About Danny Elfman: Four-time Oscar-nominated and Grammy-winning composer Danny Elfman has scored such diverse films as Spider-Man, Good Will Hunting, Beetlejuice, Batman, Men in Black, Midnight Run, Big Fish, Dick Tracy, Edward Scissorhands, The Nightmare Before Christmas, Mission:Impossible, Chicago, Charlie and the Chocolate Factory and Milk. His 25-year, 13 film collaboration with director Tim Burton began in 1985 when Elfman was pulled from his band Oingo Boingo to score Pee-wee's Big Adveture and continues with 2010's blockbuster Alice in Wonderland. Elfman made his classical music debut at Carnegie Hall with his symphony, "Serenada Schizophrana" followed up with "The Overeager Overture" which premiered at The Hollywood Bowl. His first ballet, "Rabbit and Rouge" choreographed by Twyla Tharp debuted with the American Ballet Theatre at Lincoln Center. . His upcoming projects include Paul Haggis' Next Three Days, Real Steel, Gus Van Sant's Restless, Men in Black 3, Tim Burton's stop motion feature, Frankenweenie and Cirque du Soleil's "Iris" scheduled to bow in residence in Summer 2011 at Hollywood's Kodak Theatre. Elfman is also known for the classic television themes to The Simpsons and Desperate Housewives.

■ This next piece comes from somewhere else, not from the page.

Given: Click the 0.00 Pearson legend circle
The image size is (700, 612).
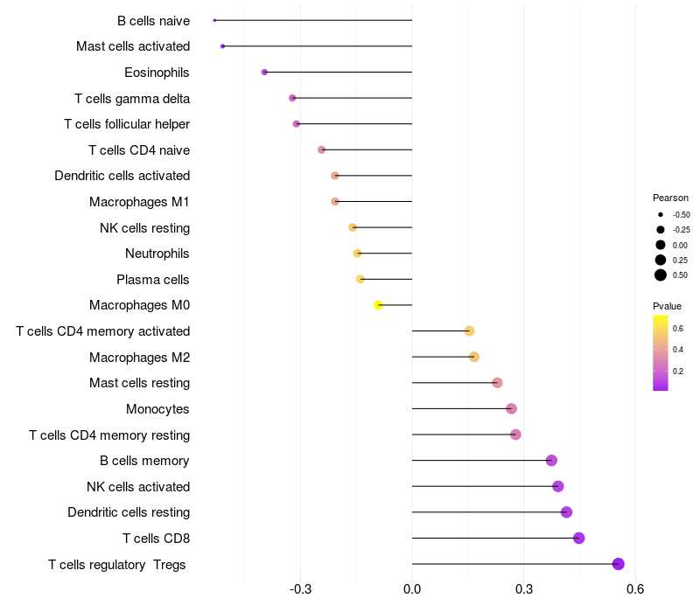Looking at the screenshot, I should (x=661, y=245).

About Tim Burton: Tim Burton has directed memorable and stylistic films, ranging from Batman, Beetlejuice, Edward Scissorhands, Ed Wood, Sleepy Hollow, Big Fish and Charlie and the Chocolate Factory. His most recent blockbuster, Alice in Wonderland broke the billion dollar mark. His films have collected 6 Academy Awards and 11 Oscar nominations for everything from acting to art direction. His first feature length film, Pee Wee’s Big Adventure, was also his first collaboration with composer Danny Elfman. Their instant film chemistry led them to 13 collaborations, and will continue with Burton’s upcoming stop motion animated film, Frankeneweenie. With a background in animation, Burton has done more to revive the stop motion field than any other director, starting with his first stop motion project, Vincent, and continuing through the cult classic, The Nightmare Before Christmas and Corpse Bride. Burton has also published a book of characters and stories, The Melancholy Death of Oyster Boy, and most recently released an immense 430 page book comprising over 40 years of his personal and project artwork, entitled The Art of Tim Burton. He currently has an art exhibit that debuted at the Museum of Modern Art in New York and is touring through several art museums across the world.